The two boats collided late at night on Aug. 24 on Lake Joseph in Muskoka, where Mr. O’Leary and his wife own a cottage, killing two people, including a mother of three. A spokeswoman for Mr. O’Leary did not immediately respond to a request for comment on Tuesday.

Toronto defence lawyer Brian Greenspan, who is representing Ms. O’Leary in the matter, called the charges against his client “regrettable.”

“Ms. O’Leary, who is a cautious and experienced boater, was in a collision on a dark and moonless night with an unlit craft. And we find it difficult to understand how she came to be charged,” he said.

He said Ms. O’Leary injured her foot in the collision and is recovering from surgery. A third person, whom he did not identify, was also on the O’Learys’ boat at the time of the crash.

OPP Staff Sergeant Carolle Dionne said Ms. O’Leary faces a fine of $1-million and up to 18 months in prison if convicted. Mr. Greenspan, however, pointed to a copy of the Canada Gazette from April, 2009, which publishes federal government regulations. The document states that higher penalties and potential jail time applies to non-pleasure vessels, while pleasure vessels carry a maximum penalty of $10,000.

Mr. Ruh’s charge comes with a set fine, akin to a ticket, of $150, and he has 15 days from Sept. 18 to decide whether to exercise his right to a trial, said Nathalie Houle, a spokeswoman for the federal prosecution service.

But a Toronto lawyer representing Mr. Ruh, who practises medicine in the United States, said his client will fight the charge – even go to trial, if necessary. “It’s a ticketing matter and he intends to contest it vigorously,” Mark Sandler said. “It’s important to him. He intends to challenge the case.”

The OPP alleges Mr. Ruh violated the Canada Shipping Act regulations by not displaying a light on his boat’s stern.
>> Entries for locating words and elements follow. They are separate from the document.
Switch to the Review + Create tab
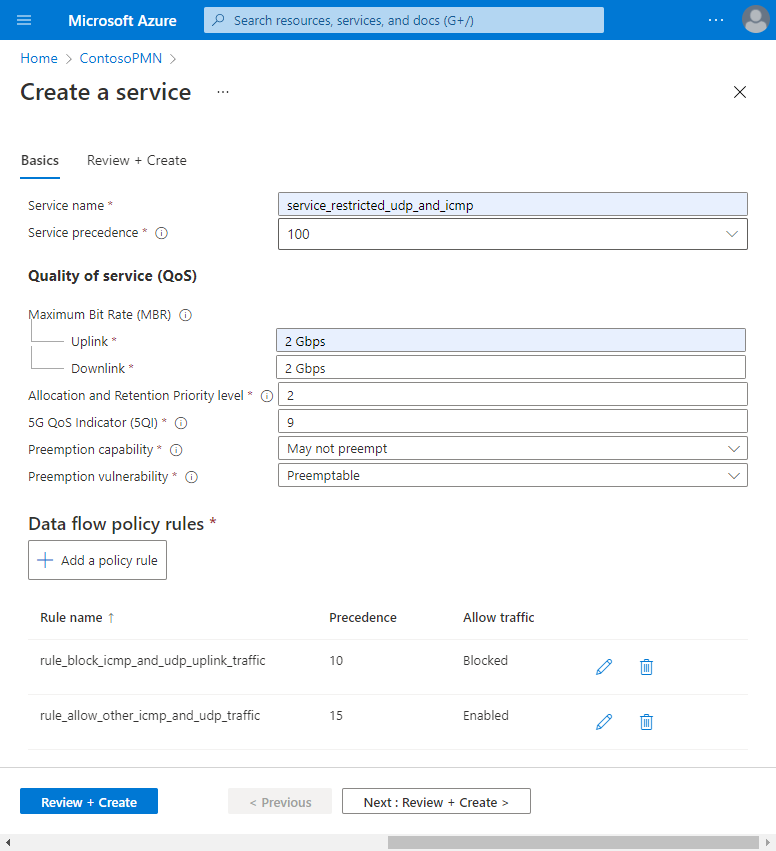The height and width of the screenshot is (851, 776). (136, 160)
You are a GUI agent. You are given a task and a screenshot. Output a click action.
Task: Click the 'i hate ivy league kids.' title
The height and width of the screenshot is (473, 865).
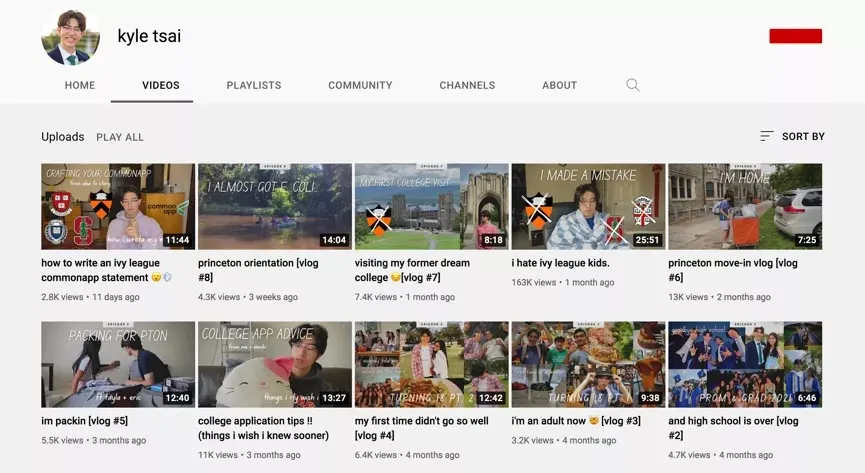(560, 263)

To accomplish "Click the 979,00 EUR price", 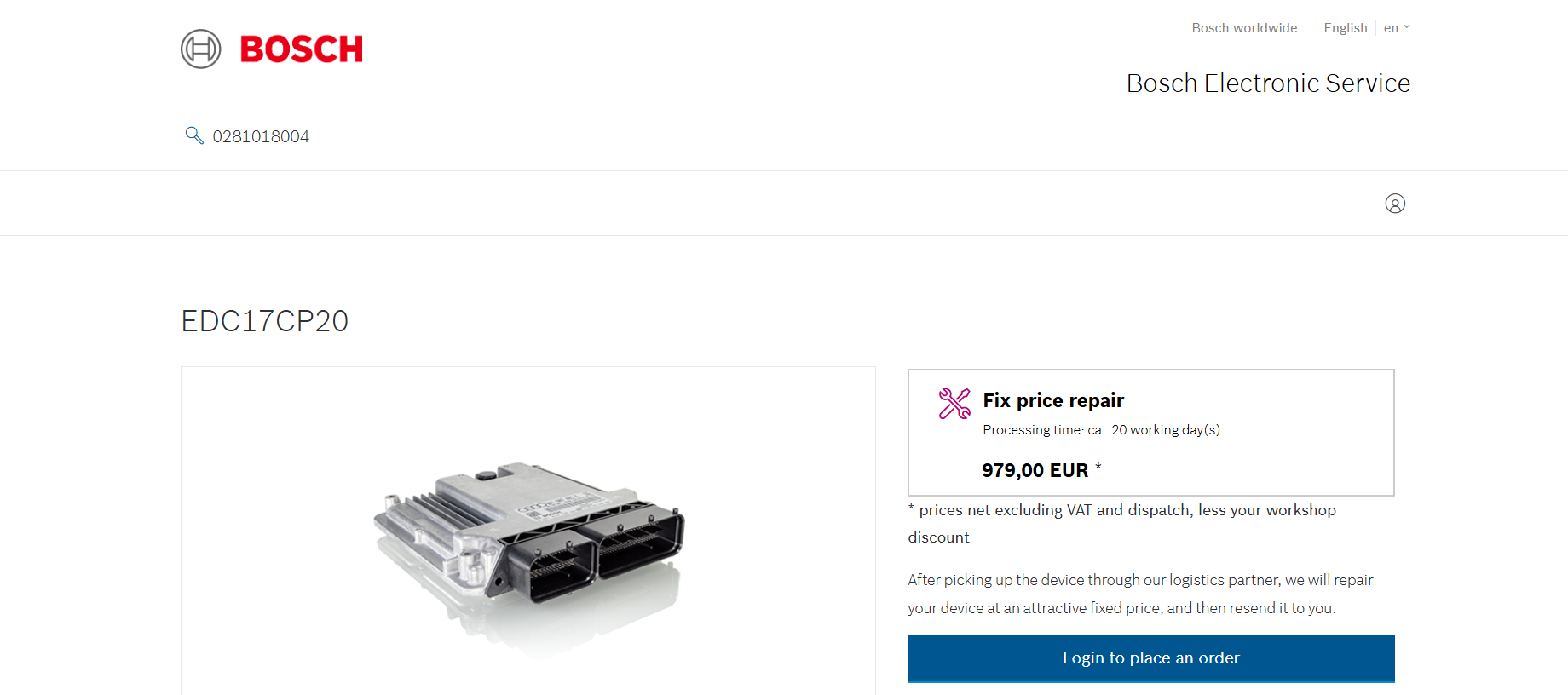I will coord(1035,470).
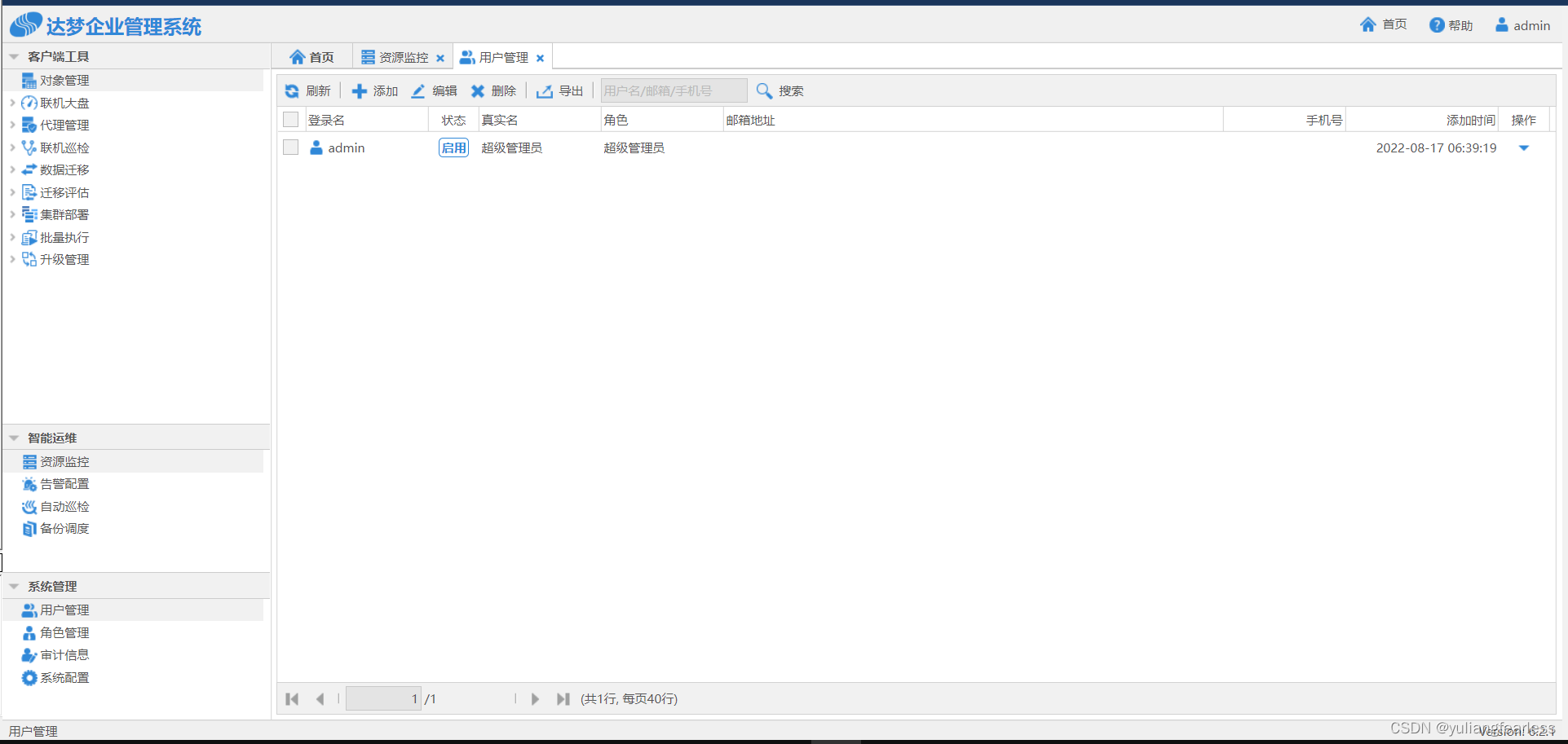Check the checkbox on the admin row
This screenshot has width=1568, height=744.
290,147
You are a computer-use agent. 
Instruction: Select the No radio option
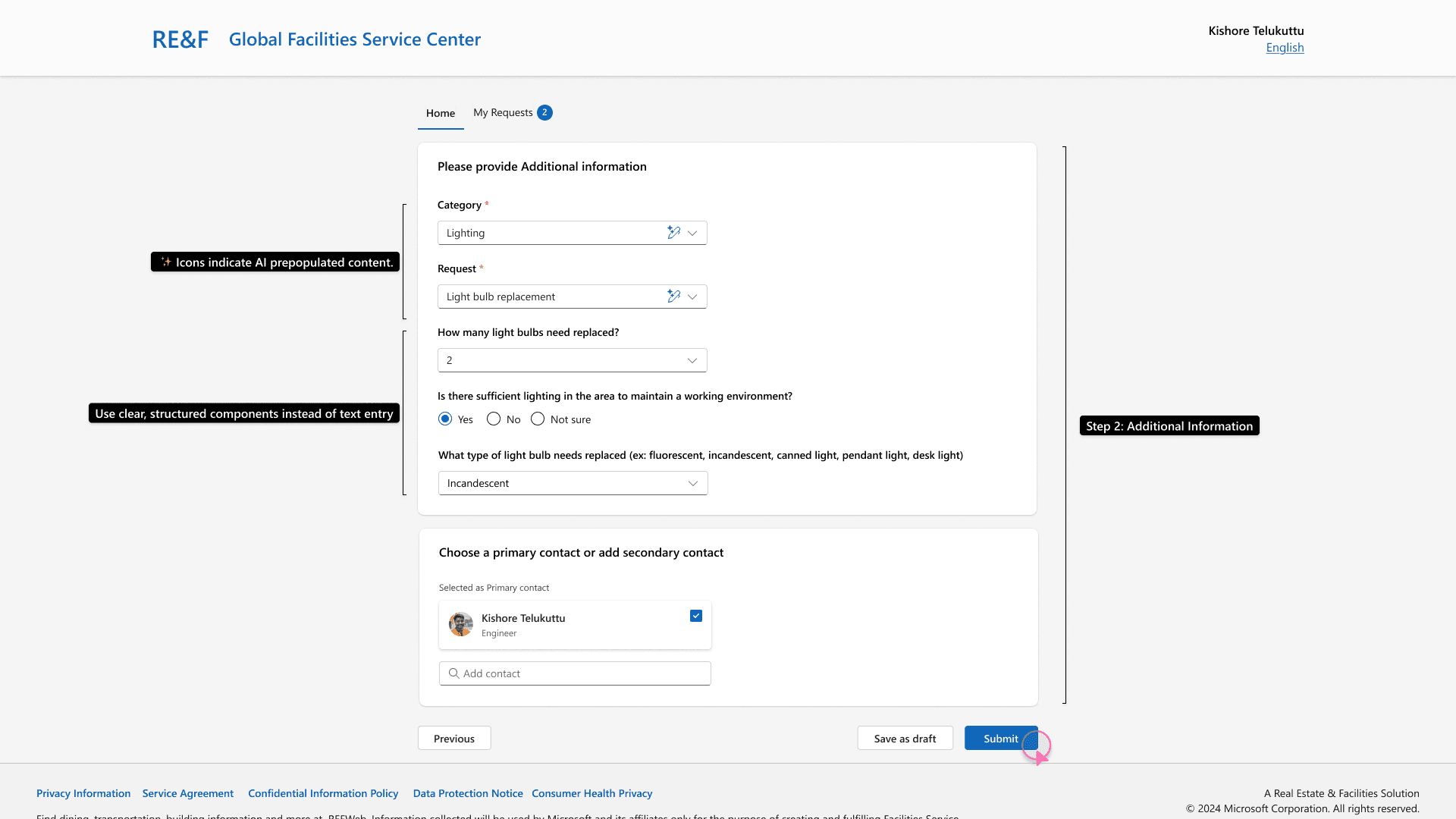click(x=494, y=419)
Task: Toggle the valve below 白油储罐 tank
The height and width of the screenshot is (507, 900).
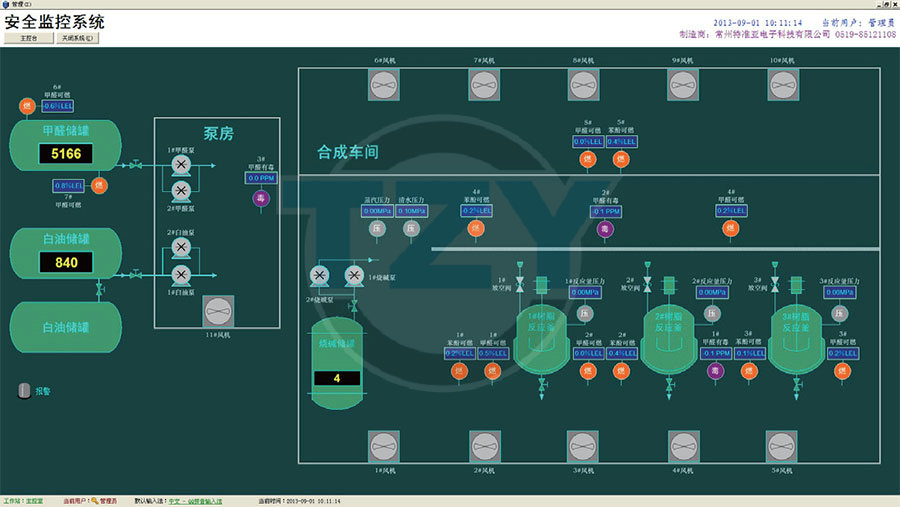Action: point(99,289)
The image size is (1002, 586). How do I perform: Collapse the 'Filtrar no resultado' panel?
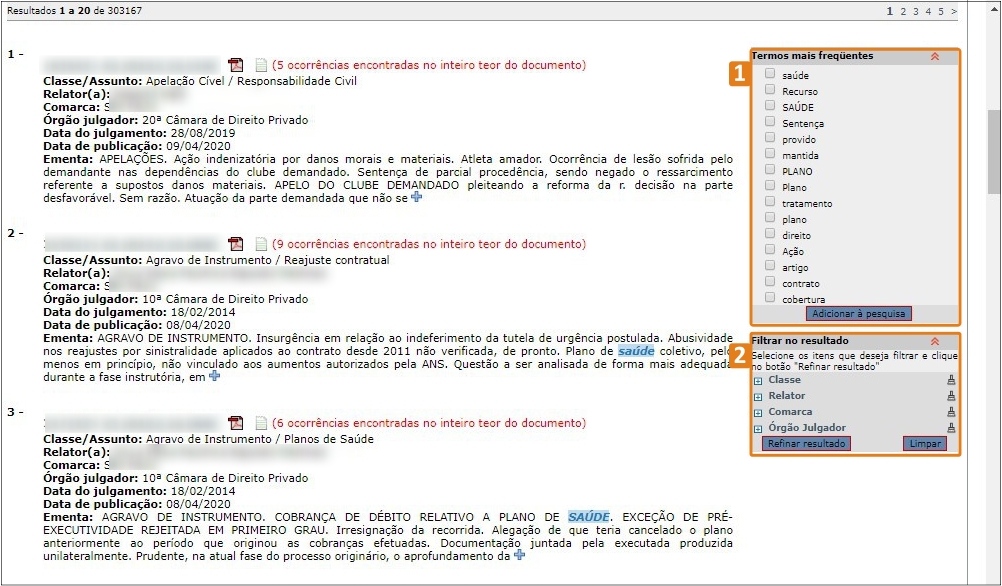(935, 341)
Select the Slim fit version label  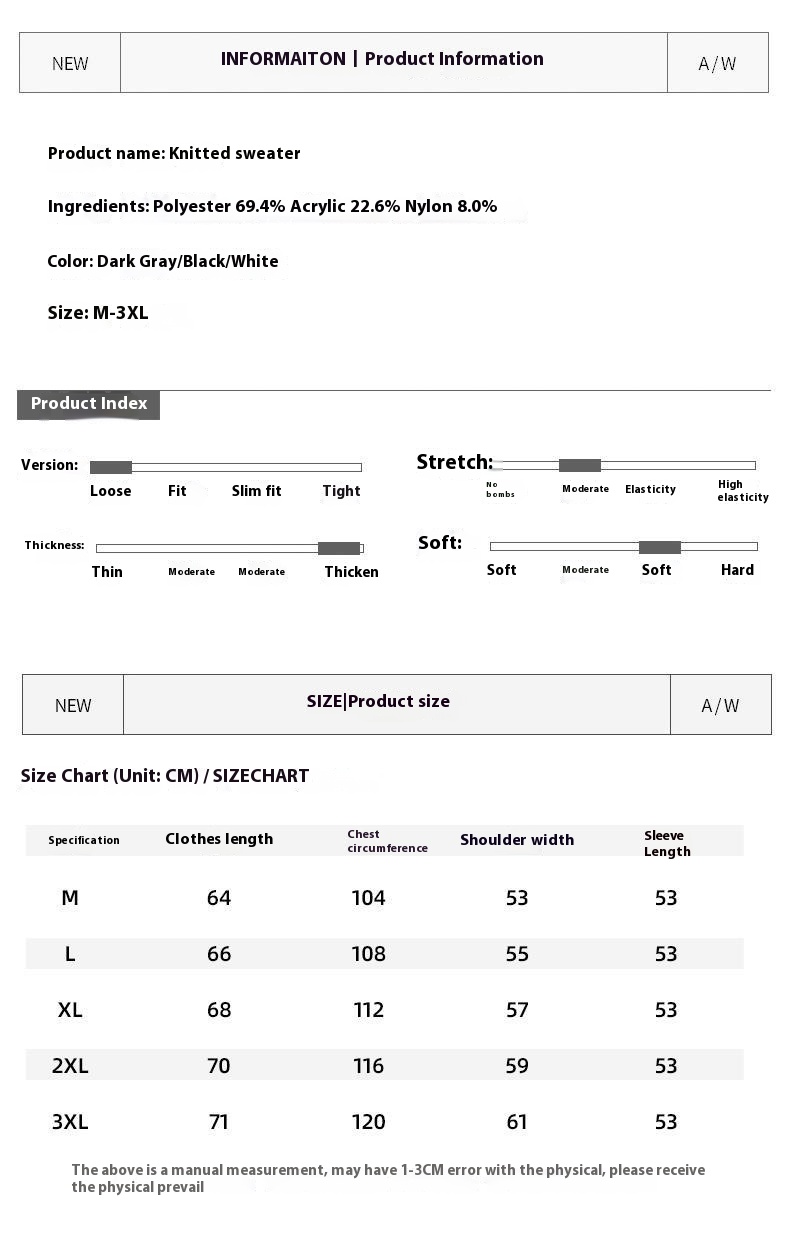256,491
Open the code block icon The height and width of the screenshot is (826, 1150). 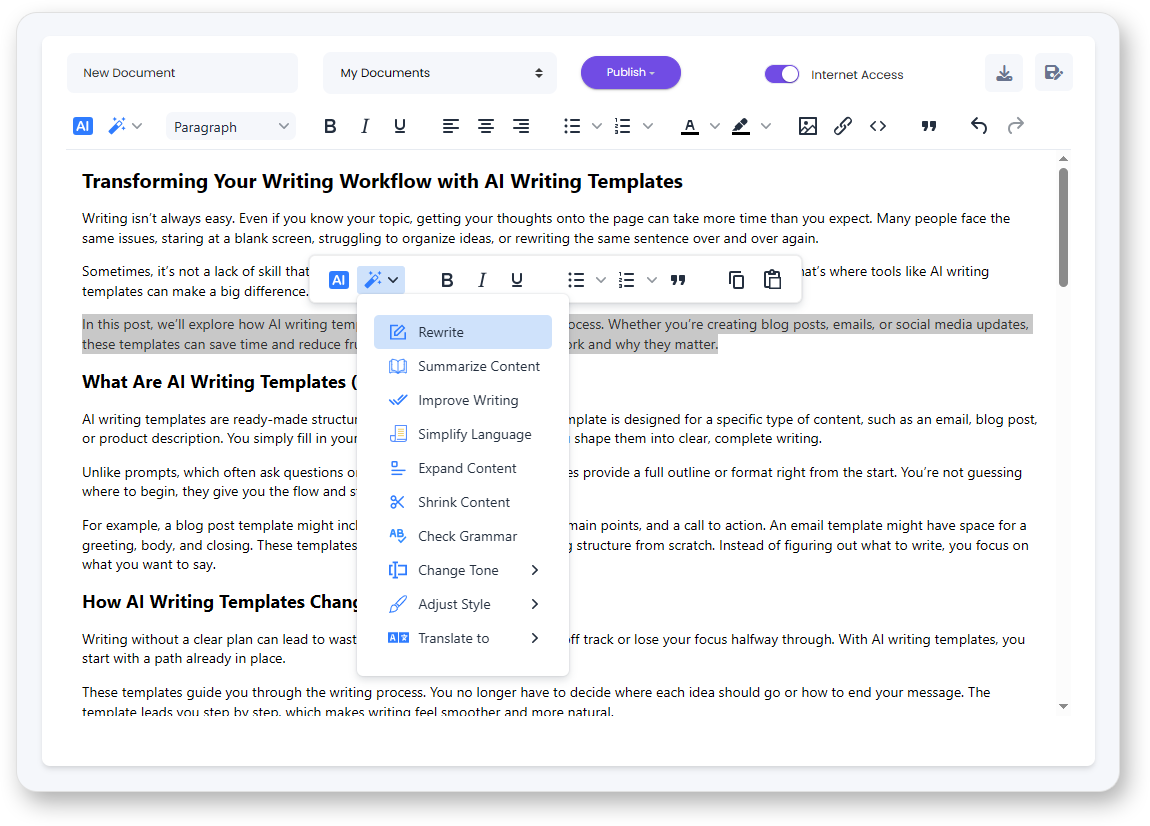[878, 125]
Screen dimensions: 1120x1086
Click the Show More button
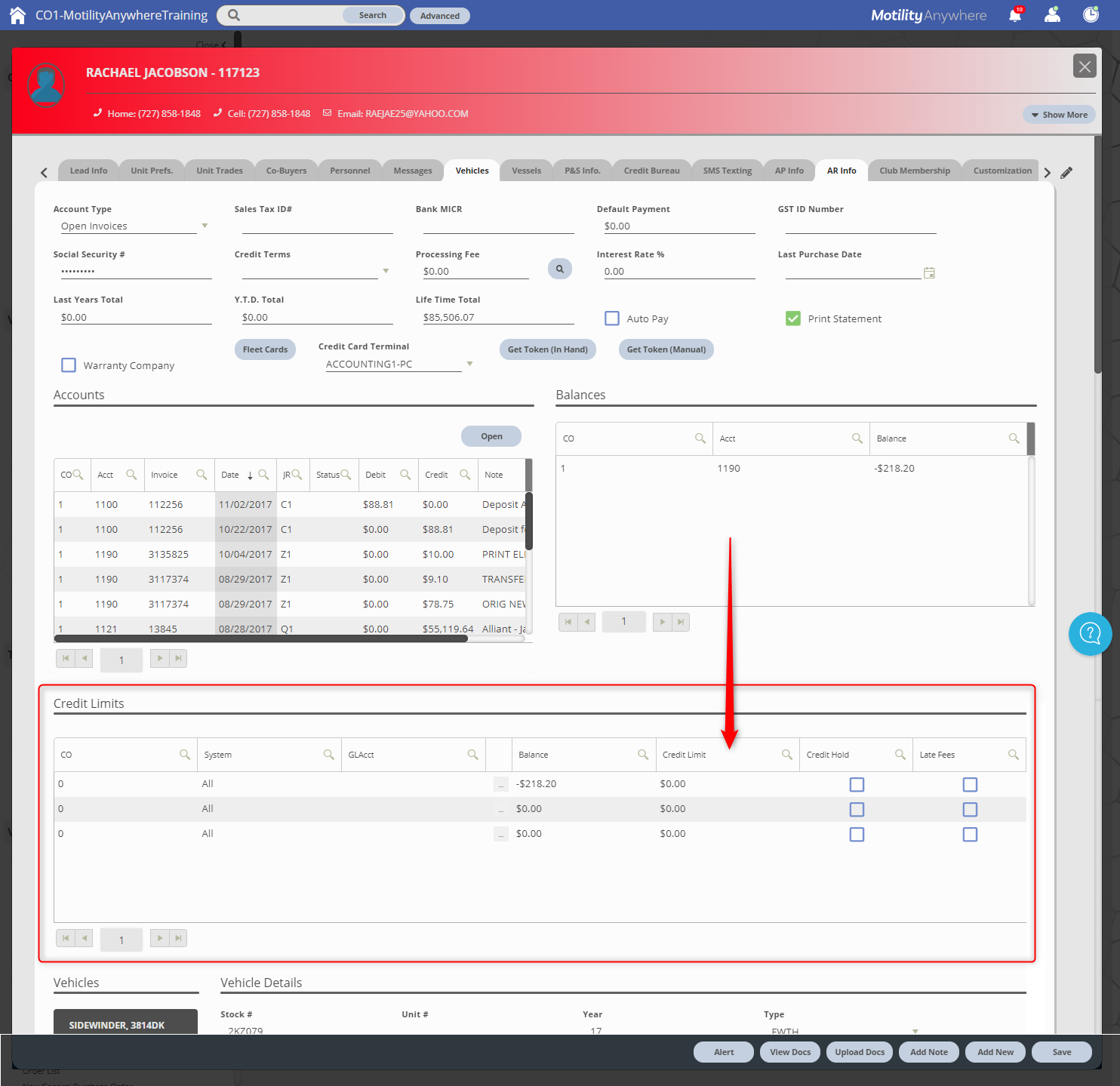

“Evidence gathered through the course of the investigation led to the conclusion that resulted in these charges,” Staff Sgt. Dionne said.

Mr. Ruh’s boat was a 12-passenger vessel that was on its way back to a mutual friend’s cottage. Gary Poltash, a 64-year-old Florida man, was killed at the scene. Suzana Brito, a 48-year-old mother of three from Uxbridge, Ont., died two days later from massive head injuries. Three others were taken to hospital and treated for injuries.

Mr. O’Leary, star of Shark Tank and a former leadership candidate for the federal Conservatives, said in a statement released after the crash that he was a passenger in a boat involved in a “tragic collision,” but offered few details. He said the other boat did not have lights on and fled the scene. Relatives of Mr. Poltash, who were not on the boat, have disputed this assertion, telling U.S. media outlets the boat was running with lights.

The OPP later said both boats left the scene and both boat operators called for ambulances.

The OPP said on Tuesday that the Public Prosecution Service of Canada will be managing the court processes. Ms. O’Leary is set to appear in provincial court in Parry Sound on Oct. 29.